> _本文_:

◆ ◆ ◆ ◆

しゅっと津軽そば
津軽そばが普通のそばとは違うと知ったのは、漫画の「美味しんぼ」でだった。そば粉のつなぎに大豆をひいた粉を使うとあった。自分の食べていたそばがそれなのかはわからないのであるが、津軽で食べるから「津軽そば」なのである。

年越しそばの季節になると、我が母は言った。
「今年、そば(の玉)30買う。」
それは、「麺ショップかがや」で売られている生麺である。普通の麺とざるぞばの麺と2種類あって、それを混ぜて買うのである。
生麺なので、ざるの麺以外は、熱湯で一分も茹でれば完成、その簡単なことよ!まさに、「しゅっと(できあがる)津軽そば」なのである。ざるの麺は、何分か茹でたあと冷水で洗ってしめる・・と言うところは普通の蕎麦と同じ。これを温かいおそばにしていただくのもまたおいしい。

◆ ◆ ◆ ◆

> _項目の抜粋_:
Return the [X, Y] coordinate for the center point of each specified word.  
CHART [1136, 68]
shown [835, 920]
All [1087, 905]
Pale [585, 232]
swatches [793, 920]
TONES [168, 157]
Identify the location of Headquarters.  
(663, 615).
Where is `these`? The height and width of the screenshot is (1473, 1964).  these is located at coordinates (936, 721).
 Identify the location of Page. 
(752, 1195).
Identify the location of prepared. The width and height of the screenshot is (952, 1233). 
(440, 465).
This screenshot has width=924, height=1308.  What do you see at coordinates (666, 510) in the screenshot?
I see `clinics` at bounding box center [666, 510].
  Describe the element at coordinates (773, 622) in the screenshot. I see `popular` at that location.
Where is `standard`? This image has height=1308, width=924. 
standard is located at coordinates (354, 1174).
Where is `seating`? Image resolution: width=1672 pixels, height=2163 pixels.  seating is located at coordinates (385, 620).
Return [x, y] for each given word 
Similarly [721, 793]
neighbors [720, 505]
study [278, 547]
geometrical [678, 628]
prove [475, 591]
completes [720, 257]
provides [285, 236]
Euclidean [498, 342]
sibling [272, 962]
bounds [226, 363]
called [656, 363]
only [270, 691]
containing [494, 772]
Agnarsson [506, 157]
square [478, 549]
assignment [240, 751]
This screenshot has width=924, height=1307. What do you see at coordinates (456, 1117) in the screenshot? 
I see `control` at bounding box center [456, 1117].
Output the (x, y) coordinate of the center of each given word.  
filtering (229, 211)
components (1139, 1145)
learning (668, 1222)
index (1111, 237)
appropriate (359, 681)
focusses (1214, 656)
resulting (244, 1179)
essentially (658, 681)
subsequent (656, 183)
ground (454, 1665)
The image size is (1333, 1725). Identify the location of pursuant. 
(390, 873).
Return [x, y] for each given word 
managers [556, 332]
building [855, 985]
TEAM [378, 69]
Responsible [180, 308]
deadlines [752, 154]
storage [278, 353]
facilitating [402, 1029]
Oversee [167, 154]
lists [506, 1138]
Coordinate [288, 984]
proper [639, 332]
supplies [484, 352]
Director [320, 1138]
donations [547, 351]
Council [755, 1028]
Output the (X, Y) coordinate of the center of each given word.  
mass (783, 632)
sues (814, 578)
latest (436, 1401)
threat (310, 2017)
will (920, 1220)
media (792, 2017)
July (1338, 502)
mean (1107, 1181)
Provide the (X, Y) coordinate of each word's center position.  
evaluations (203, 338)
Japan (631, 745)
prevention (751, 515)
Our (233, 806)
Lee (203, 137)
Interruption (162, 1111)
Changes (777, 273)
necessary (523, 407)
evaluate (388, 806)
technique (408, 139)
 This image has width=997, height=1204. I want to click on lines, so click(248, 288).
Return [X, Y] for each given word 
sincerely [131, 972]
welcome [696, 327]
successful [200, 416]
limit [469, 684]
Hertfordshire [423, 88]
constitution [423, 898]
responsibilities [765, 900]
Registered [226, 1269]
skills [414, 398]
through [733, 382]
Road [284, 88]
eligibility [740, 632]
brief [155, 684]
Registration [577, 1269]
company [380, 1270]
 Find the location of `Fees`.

◆ ◆ ◆ ◆

> _やること_: 本文で、書き手は津軽そばが普通のそばと違うことを何で知りましたか。

> _回答欄_: 漫画の「美味しんぼ」で知りました。